There’s broad agreement in Brookline that its main commercial corridor, with rows of independent shops and restaurants and walkable streetscape, is one of the town’s greatest assets.
But the Harvard Street corridor’s future is at stake as Brookline considers how to comply with the state’s MBTA Communities housing law, with sides lining up to debate rezoning the area. As an MBTA community with rapid transit service, Brookline is required to rezone for potential development of nearly 7,000 multifamily housing units by the end of the year along with fellow wealthy suburbs Newton and Milton.
To meet the deadline and help the state tackle its housing crisis, local officials plan to ask residents to OK more units along Harvard Street.
“Brookline is really the big wild card,” said Jesse Kanson-Benanav, executive director of pro-housing production group Abundant Housing MA. “Our folks are on the ground and making sure residents understand the stakes.”
In contrast to similar communities with city councils, the political path to compliance is winding in Brookline, the state’s most populous community with a town meeting form of government.
A pair of housing groups on either side of the Brookline Planning Department’s current proposal are issuing questionnaires and preparing to endorse candidates in the May 2 town election, as voters elect Brookline Town Meeting’s 255 members who will decide the issue.
Housing for Commercial Corridor
The MBTA Communities law is shaping up as the biggest challenge to Massachusetts communities’ land-use autonomy since Chapter 40B, the 1969 law that enables projects with at least 20 percent income-restricted units to be built in areas where they otherwise would be prohibited by local zoning.
The new law encourages dense, multifamily development near MBTA service in 175 cities and towns. MBTA communities are required to rezone at least one district of reasonable size within a half-mile of transit for at least 15 housing units per acre.
Town planners settled on a section of Harvard Street’s commercial corridor – stretching from Brookline Village north to the Allston line – for the proposed higher-density zoning district.
In keeping with the state law, it relieves developers of the requirement of obtaining special permits for multifamily projects. The current zoning requires a special permit review for projects with 17 or more housing units.
The special permit requirement is so onerous that developers rarely propose housing except under Chapter 40B, said Jeff Wachter, a spokesman for the Brookline For Everyone group that supports the rezoning.
Housing is virtually impossible to build on Harvard Street under existing zoning regulations for maximum heights and floor area ratio, according to a memorandum issued in January by Town Administrator Charles Carey.

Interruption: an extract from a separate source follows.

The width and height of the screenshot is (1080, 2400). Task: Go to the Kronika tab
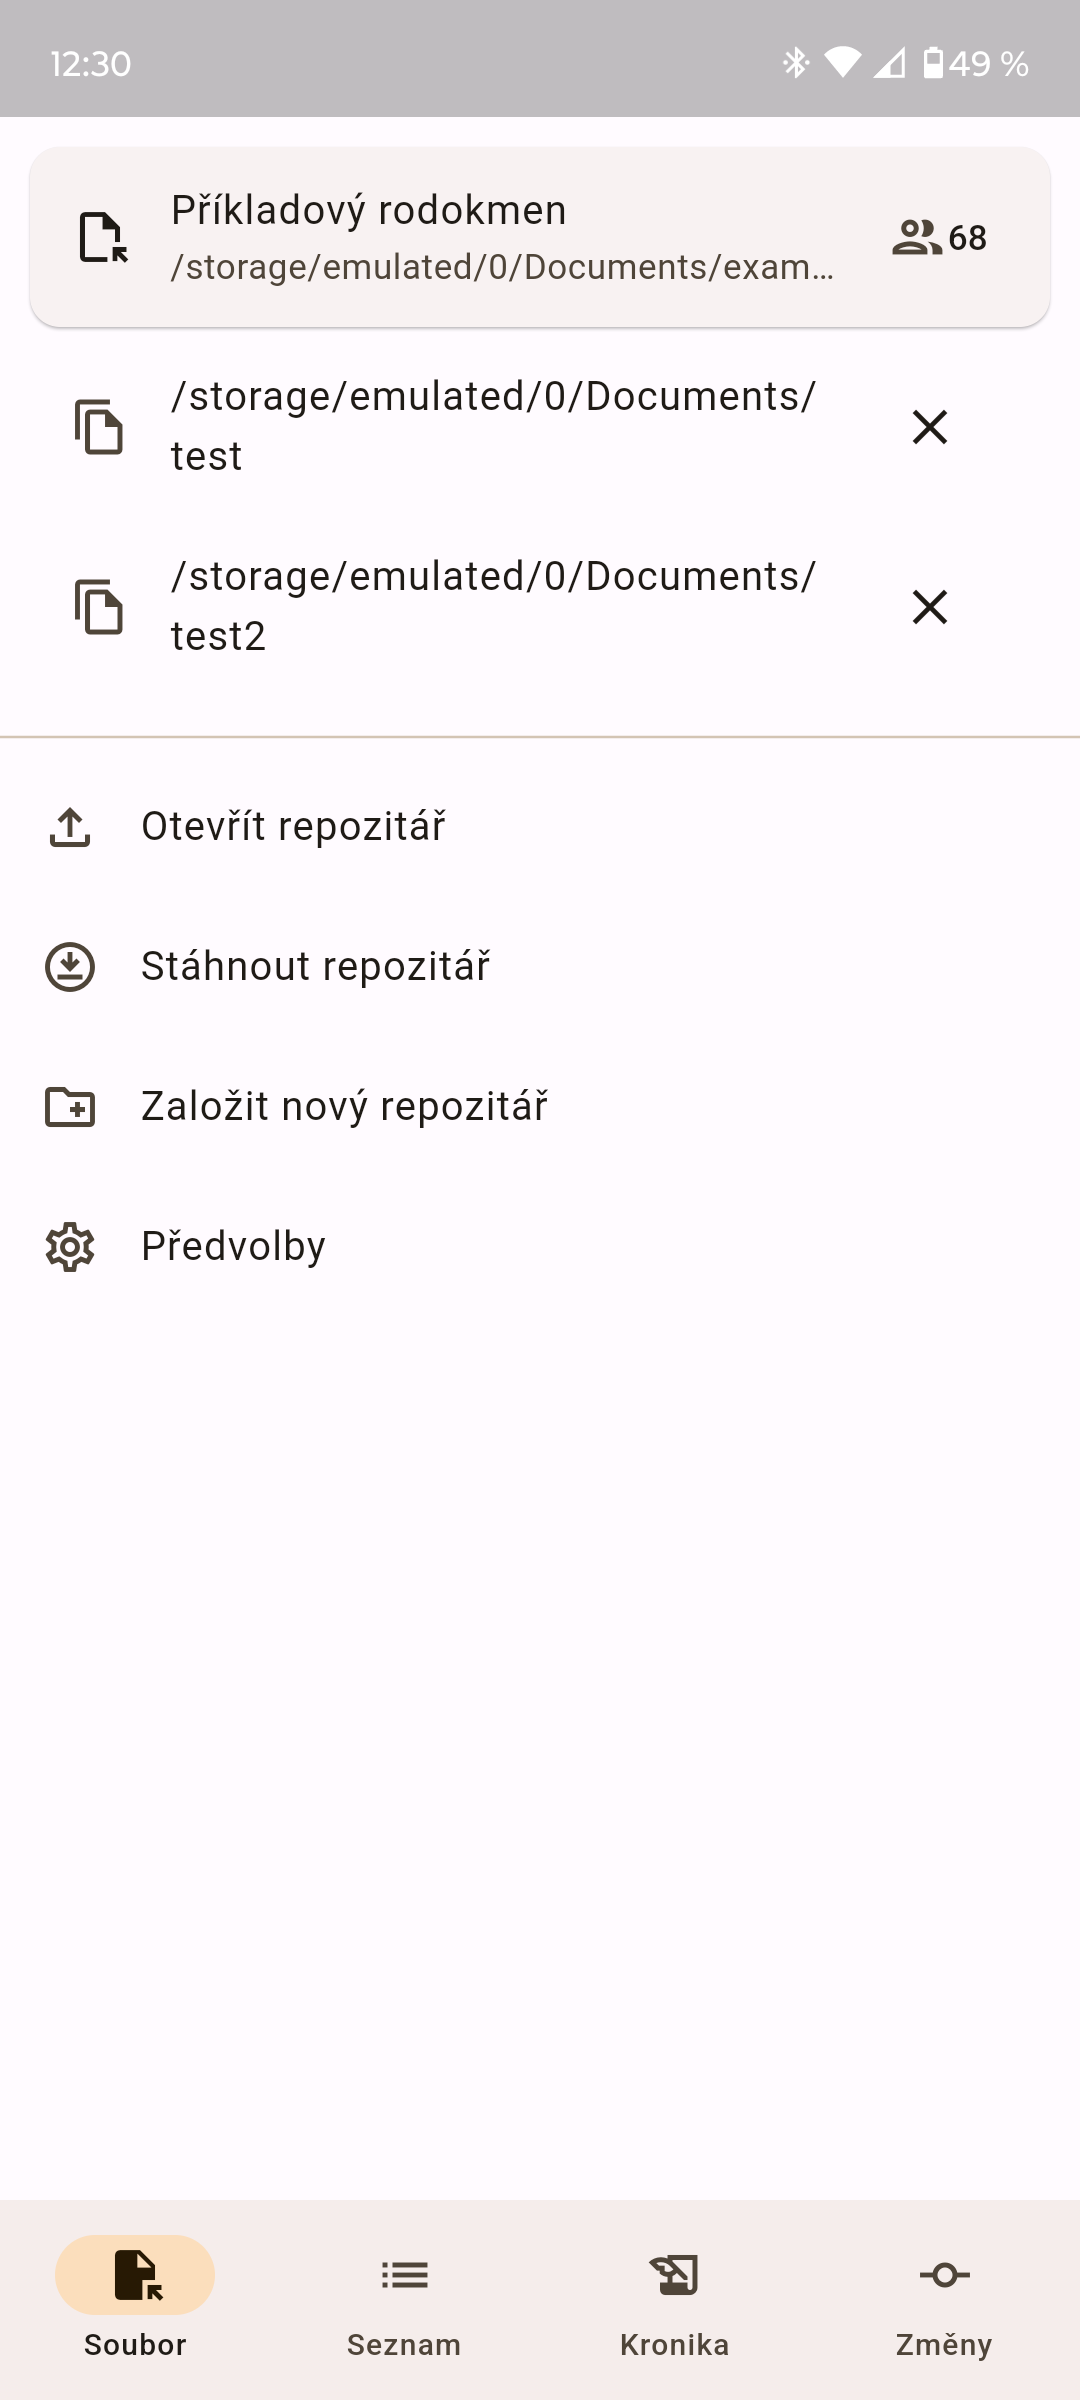pyautogui.click(x=674, y=2297)
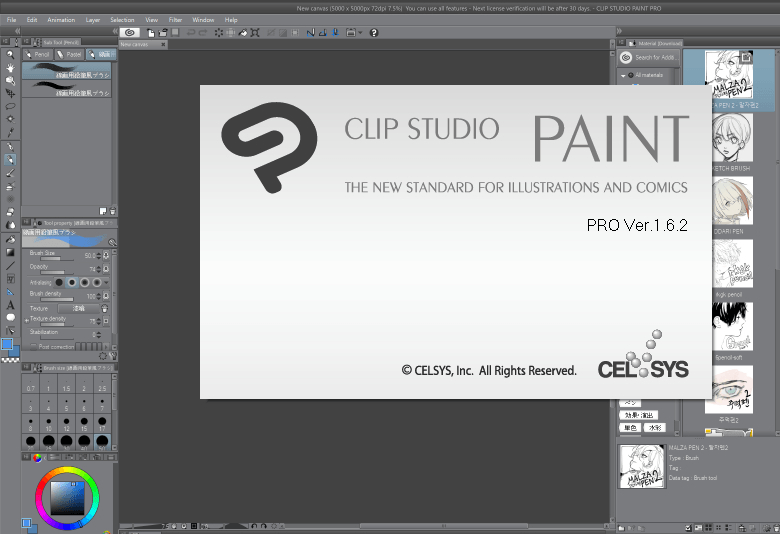
Task: Open the help question mark icon
Action: (x=374, y=32)
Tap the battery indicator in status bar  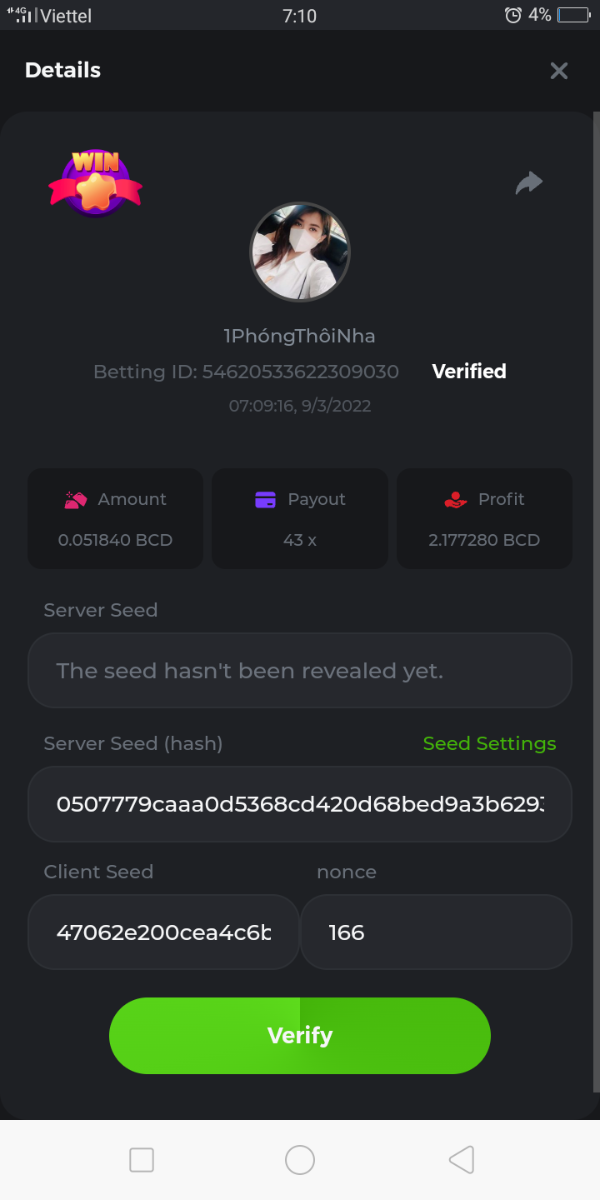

The rezoning eliminates maximum FAR, or buildings’ maximum floor area on a lot.
Displacing a 15-Minute Neighborhood?
Housing activists attribute Greater Boston’s high housing prices partly on suburban communities’ zoning that discourages multifamily projects and stifles new supply. Despite its lofty housing prices – a median $2.4 million for single-family homes in 2022, according to Warren Group data – North Brookline retains pockets of transit-oriented density dating back to its streetcar suburb growth era of the 19th century.
Linda Pehlke, founder of the Brookline by Design group, said the Harvard Street corridor embodies the urbanist planning concept of making housing, workplaces and shopping accessible without automobiles.
“We’re the poster child for the 15-minute neighborhood,” said Pehlke, who opposes the potential rezoning. “We’ve got what everyone else wants, and they’re trying to make other places like Brookline. So, we’re scratching our head about the [MBTA Communities] rules.”
Pehlke founded the Brookline by Design group in 2019 to push for a comprehensive citywide planning process, updating the zoning for the first time since 1965 to address development trends such as teardowns to replace single-family homes with duplexes.
Rezoning opponents say the proposal is rushed to meet the state’s Dec. 31 guideline and will bring unintended consequences. Pehlke predicts single-story storefronts occupied by independent shops and restaurants will be replaced with monolithic apartment and condominium buildings without ground-floor retail.
“On the face of it, it just seems absurd. Our local businesses are still reeling from the pandemic, and it’s one of the most precious things in Brookline,” she said.
Supporters acknowledge that state regulations prevent communities from requiring ground-floor retail in the new housing districts. But they are free to encourage commercial uses through separate incentives being considered as part of an ongoing planning study.
And owners of single-story retail buildings already face pressure to cover taxes and expenses without complementary uses, according to the memorandum supporting the Planning Department’s proposal.
Town officials are preparing to hire a form-based zoning consultant to bring a final proposal to the Brookline Select Board this spring, and ultimately to Town Meeting by year’s end.
In the meantime, both sides are focusing on the election of town meeting members sympathetic to their case.
“There’s a lot of frightening rhetoric around, so we’re educating people that it’s going to take years and change will happen gradually,” Wachter said. “No one is going in with a wrecking ball to tear down three blocks of Coolidge Corner.”